**Extracted entries:**
________________________
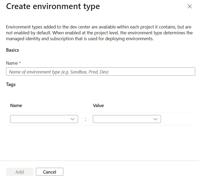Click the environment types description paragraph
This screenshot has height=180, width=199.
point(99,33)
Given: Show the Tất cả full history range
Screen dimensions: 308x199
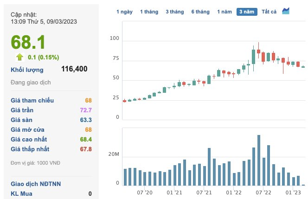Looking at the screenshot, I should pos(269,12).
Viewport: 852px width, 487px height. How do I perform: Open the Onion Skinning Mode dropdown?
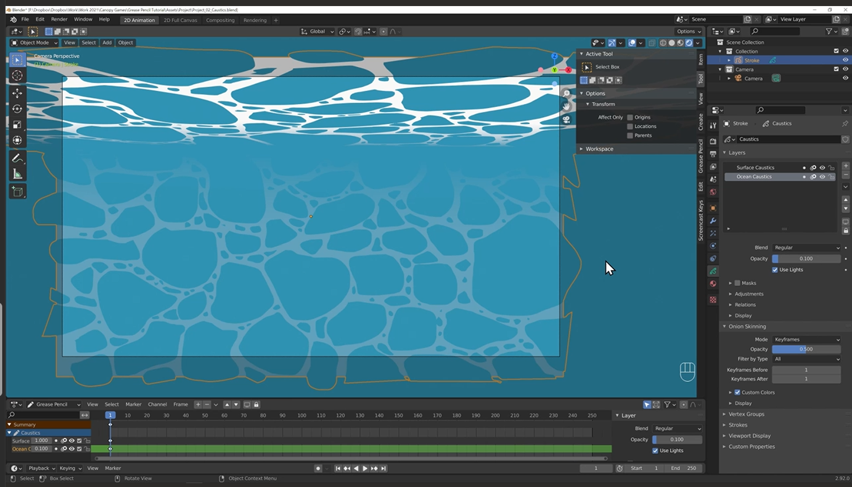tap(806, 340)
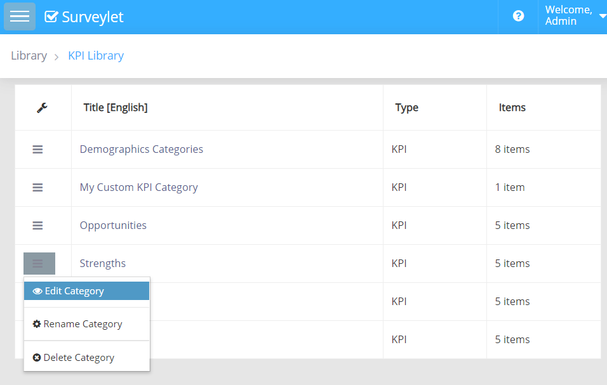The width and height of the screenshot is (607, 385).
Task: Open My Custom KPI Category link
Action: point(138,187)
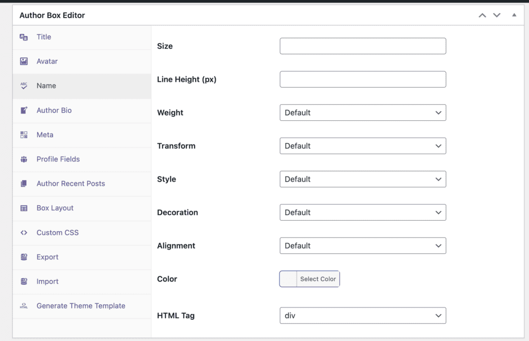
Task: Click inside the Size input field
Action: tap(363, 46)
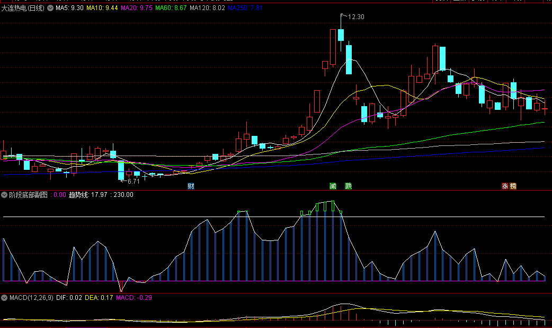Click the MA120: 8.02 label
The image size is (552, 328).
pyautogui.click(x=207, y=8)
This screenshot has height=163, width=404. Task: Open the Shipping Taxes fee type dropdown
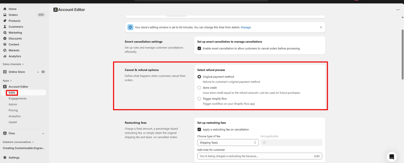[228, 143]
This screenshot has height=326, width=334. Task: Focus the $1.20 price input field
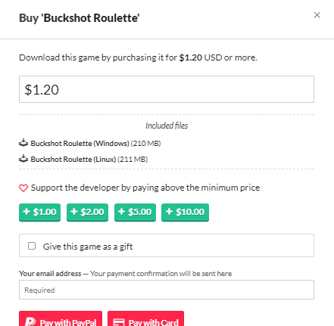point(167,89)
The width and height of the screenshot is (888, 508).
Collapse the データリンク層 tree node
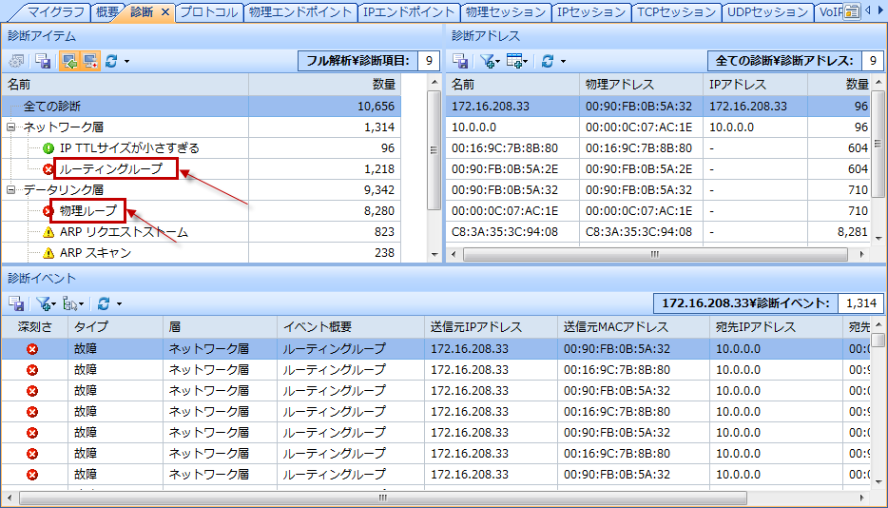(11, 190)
________________________
**What to work on:** Only those lines from the one containing "This screenshot has height=163, width=404." to the end of the material above, retyped exactly and without pictures, belong in your reply.

**Final answer:**
This screenshot has height=163, width=404. Task: Open the Shipping Taxes fee type dropdown
[228, 143]
This screenshot has height=326, width=334. Task: Focus the $1.20 price input field
point(167,89)
The width and height of the screenshot is (888, 508).
Collapse the データリンク層 tree node
(11, 190)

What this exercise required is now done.